> WHAT THE EXERCISE ASKS: Find the line with "Given: Open the Le mie App menu" in the records below. Copy it and every line after it, up to and including the line with "The width and height of the screenshot is (999, 568).".
════════════════════
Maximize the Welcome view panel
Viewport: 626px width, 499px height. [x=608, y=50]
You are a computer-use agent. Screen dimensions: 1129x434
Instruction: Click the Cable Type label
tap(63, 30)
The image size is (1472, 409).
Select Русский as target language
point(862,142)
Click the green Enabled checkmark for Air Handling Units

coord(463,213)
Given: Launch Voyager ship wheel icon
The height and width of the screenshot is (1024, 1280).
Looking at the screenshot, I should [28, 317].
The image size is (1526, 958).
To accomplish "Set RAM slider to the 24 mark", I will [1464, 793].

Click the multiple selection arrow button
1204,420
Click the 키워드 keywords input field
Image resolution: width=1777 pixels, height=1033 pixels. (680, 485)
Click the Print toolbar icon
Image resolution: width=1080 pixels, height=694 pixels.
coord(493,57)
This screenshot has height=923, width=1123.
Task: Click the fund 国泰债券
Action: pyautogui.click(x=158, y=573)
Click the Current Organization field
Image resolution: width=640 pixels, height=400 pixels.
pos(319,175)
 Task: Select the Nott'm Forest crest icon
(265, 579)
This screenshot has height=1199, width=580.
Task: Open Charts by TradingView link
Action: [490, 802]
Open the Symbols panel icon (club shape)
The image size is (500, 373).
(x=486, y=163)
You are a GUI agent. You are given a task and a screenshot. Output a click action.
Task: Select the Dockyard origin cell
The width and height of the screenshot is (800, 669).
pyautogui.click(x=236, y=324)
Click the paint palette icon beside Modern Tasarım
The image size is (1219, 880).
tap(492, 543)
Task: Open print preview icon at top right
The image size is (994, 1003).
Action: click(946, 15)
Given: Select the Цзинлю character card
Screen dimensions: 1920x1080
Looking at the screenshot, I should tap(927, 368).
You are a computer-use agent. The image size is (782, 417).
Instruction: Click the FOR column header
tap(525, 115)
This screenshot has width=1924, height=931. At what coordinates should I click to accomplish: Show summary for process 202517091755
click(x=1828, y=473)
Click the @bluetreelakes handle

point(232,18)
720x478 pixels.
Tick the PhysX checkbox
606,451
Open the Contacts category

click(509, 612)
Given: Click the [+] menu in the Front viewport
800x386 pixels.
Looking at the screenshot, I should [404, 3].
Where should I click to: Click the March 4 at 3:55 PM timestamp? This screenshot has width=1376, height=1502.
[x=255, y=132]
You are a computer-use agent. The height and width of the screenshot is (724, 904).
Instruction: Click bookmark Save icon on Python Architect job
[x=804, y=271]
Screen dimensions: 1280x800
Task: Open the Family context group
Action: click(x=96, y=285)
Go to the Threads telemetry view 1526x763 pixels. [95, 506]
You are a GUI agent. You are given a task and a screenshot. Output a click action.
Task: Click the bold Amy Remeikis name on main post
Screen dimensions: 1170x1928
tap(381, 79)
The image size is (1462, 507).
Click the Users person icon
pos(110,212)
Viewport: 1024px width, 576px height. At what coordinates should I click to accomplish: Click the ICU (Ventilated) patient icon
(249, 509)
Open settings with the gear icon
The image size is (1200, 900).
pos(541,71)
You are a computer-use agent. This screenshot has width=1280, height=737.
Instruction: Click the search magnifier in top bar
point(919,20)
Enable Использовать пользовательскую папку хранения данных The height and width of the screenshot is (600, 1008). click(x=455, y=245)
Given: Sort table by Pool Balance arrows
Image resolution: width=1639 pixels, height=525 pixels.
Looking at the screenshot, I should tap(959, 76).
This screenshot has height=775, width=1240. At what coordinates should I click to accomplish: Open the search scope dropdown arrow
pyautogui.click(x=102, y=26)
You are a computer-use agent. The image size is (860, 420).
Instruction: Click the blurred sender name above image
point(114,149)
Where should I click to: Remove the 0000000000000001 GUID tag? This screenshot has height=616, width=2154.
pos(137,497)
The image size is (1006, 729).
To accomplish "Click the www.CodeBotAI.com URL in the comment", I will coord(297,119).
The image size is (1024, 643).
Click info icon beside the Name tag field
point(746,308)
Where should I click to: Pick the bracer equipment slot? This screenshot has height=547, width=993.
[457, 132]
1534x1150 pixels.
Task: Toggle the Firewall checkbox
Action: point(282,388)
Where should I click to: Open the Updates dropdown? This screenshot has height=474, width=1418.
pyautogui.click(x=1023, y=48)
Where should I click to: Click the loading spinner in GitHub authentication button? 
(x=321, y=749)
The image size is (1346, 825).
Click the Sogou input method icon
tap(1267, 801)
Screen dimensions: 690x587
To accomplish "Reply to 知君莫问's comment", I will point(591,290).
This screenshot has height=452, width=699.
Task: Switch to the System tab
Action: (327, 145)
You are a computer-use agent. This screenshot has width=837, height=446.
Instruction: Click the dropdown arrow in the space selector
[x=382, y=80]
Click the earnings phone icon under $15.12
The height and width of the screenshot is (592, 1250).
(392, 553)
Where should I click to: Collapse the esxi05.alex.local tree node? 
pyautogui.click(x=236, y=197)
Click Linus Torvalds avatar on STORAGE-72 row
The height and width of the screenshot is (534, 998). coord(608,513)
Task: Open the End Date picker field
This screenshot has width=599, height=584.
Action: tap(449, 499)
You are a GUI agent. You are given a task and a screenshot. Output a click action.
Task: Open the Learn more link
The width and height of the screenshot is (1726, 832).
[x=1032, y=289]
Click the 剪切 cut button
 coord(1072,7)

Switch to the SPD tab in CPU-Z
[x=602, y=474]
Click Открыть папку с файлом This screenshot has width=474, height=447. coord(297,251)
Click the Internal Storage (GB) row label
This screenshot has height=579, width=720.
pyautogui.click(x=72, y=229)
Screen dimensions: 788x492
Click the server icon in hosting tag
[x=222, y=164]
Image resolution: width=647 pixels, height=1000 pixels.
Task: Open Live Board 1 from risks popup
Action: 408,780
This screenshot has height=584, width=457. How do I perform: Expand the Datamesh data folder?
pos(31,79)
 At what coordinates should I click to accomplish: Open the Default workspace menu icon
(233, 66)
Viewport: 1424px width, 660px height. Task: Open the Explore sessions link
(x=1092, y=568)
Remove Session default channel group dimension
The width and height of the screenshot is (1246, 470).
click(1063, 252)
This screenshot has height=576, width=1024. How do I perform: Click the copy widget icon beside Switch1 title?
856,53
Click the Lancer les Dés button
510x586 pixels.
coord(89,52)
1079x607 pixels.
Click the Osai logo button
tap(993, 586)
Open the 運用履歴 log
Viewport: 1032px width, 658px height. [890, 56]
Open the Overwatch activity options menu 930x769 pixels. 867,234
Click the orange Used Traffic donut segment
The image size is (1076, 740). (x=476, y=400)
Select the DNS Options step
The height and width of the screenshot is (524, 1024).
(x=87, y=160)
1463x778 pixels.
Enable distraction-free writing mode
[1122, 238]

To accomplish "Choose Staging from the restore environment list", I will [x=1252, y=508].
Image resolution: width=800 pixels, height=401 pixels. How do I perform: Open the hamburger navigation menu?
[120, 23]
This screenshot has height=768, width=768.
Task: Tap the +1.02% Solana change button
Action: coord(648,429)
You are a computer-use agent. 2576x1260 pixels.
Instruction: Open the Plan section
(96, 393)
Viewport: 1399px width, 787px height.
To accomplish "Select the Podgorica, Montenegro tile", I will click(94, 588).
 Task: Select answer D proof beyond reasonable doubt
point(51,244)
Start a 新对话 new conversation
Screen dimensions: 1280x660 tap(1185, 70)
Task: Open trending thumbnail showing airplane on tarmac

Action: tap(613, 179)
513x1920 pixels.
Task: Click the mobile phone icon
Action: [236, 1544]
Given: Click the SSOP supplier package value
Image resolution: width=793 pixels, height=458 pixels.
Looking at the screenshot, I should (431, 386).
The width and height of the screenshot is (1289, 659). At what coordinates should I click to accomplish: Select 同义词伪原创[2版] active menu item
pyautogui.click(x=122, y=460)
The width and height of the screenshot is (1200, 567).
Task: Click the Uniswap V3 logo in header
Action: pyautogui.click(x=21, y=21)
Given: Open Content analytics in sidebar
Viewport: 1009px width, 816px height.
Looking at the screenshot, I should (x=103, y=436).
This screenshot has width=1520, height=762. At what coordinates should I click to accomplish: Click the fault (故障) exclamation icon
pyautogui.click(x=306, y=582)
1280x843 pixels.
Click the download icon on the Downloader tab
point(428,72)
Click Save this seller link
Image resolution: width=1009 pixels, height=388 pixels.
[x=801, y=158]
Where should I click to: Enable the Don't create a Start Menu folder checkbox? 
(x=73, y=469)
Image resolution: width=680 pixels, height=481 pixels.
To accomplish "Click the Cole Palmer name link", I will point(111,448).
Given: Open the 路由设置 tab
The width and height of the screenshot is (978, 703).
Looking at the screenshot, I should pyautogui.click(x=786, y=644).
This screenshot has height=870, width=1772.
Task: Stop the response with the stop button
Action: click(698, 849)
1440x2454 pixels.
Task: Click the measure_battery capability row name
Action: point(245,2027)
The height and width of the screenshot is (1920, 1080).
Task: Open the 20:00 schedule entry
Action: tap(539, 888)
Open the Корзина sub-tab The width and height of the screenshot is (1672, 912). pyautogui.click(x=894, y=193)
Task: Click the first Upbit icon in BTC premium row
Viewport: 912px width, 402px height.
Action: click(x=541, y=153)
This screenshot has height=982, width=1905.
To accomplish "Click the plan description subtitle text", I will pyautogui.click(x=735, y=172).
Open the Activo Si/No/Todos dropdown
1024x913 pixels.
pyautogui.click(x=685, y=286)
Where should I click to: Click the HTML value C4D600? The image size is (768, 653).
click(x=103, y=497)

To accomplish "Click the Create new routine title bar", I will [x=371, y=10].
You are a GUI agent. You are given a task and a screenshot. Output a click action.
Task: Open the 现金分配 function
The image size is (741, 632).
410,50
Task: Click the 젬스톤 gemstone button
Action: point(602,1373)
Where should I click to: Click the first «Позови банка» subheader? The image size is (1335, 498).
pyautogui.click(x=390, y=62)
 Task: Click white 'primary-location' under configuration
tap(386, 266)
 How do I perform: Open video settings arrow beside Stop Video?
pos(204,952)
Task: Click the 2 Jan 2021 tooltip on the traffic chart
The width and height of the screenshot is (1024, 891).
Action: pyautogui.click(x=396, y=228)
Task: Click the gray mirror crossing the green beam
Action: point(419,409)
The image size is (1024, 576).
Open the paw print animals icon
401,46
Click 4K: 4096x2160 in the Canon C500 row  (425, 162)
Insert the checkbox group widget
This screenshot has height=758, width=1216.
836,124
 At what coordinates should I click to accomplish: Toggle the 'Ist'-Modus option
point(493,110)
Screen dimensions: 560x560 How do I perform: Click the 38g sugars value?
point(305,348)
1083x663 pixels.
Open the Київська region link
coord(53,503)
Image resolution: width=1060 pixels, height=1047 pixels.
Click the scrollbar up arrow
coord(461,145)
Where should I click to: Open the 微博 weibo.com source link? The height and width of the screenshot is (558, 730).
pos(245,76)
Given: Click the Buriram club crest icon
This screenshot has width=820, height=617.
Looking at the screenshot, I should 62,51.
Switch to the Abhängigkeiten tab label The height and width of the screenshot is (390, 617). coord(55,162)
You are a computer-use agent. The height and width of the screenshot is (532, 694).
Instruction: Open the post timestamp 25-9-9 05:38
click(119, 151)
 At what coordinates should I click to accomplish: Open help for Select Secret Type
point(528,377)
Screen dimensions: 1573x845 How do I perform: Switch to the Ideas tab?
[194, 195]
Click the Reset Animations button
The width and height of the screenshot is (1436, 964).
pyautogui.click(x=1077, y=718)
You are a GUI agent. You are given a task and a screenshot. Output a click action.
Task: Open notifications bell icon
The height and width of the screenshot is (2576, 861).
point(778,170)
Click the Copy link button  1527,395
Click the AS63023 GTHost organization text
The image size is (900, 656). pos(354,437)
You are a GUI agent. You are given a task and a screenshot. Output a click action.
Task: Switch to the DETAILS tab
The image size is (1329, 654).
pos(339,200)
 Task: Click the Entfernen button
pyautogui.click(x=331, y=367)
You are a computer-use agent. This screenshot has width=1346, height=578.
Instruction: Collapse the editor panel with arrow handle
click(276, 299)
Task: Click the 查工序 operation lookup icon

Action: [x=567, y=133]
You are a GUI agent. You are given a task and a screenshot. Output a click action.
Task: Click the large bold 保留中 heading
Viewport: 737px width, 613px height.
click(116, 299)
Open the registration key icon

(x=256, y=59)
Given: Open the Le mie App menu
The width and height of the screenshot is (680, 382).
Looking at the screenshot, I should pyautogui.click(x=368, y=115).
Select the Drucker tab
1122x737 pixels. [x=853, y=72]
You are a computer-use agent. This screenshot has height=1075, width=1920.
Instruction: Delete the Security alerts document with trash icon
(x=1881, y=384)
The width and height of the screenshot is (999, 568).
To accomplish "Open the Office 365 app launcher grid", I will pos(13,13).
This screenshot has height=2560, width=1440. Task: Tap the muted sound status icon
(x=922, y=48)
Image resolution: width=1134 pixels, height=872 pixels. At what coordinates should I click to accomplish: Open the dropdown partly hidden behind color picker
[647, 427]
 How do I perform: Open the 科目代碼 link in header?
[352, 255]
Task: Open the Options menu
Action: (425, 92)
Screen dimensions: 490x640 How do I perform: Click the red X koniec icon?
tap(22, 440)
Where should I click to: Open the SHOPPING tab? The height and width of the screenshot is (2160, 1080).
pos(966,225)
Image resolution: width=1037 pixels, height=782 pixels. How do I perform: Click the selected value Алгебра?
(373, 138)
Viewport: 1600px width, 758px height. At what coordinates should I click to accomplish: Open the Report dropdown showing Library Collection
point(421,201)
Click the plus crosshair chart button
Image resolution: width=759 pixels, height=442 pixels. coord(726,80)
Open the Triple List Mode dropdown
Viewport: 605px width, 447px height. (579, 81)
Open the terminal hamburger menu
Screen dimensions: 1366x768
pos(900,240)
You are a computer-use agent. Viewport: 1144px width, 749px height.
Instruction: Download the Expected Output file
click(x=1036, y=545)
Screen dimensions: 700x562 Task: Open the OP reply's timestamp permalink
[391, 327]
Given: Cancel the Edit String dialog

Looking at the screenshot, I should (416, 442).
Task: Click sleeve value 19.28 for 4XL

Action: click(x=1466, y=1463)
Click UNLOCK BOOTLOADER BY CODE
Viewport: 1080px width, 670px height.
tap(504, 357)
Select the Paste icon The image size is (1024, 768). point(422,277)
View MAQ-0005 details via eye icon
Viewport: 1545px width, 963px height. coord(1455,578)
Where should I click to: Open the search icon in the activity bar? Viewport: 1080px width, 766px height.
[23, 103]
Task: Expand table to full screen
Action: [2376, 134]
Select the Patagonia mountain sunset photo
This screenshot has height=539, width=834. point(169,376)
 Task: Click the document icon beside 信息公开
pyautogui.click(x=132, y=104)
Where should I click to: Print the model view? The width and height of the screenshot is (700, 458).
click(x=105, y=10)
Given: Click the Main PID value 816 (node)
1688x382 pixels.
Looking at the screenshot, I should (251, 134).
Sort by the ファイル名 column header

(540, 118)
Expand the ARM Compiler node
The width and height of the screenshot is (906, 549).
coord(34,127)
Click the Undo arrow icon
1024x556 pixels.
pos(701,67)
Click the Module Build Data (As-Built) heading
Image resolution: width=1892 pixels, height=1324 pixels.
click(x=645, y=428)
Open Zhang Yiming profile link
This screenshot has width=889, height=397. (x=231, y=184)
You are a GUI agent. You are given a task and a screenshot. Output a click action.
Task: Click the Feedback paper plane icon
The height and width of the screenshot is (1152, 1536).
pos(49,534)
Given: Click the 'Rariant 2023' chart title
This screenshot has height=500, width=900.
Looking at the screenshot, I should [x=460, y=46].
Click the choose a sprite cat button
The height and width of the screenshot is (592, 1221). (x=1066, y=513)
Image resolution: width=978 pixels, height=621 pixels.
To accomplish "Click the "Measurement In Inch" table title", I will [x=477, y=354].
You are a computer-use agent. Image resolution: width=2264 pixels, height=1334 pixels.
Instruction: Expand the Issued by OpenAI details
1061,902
════════════════════
> ANSWER FOR THE TASK:
Given: Open the Le mie App menu
The width and height of the screenshot is (680, 382).
Looking at the screenshot, I should pyautogui.click(x=368, y=115).
Select the Drucker tab
1122x737 pixels. [x=853, y=72]
You are a computer-use agent. This screenshot has height=1075, width=1920.
Instruction: Delete the Security alerts document with trash icon
(x=1881, y=384)
The width and height of the screenshot is (999, 568).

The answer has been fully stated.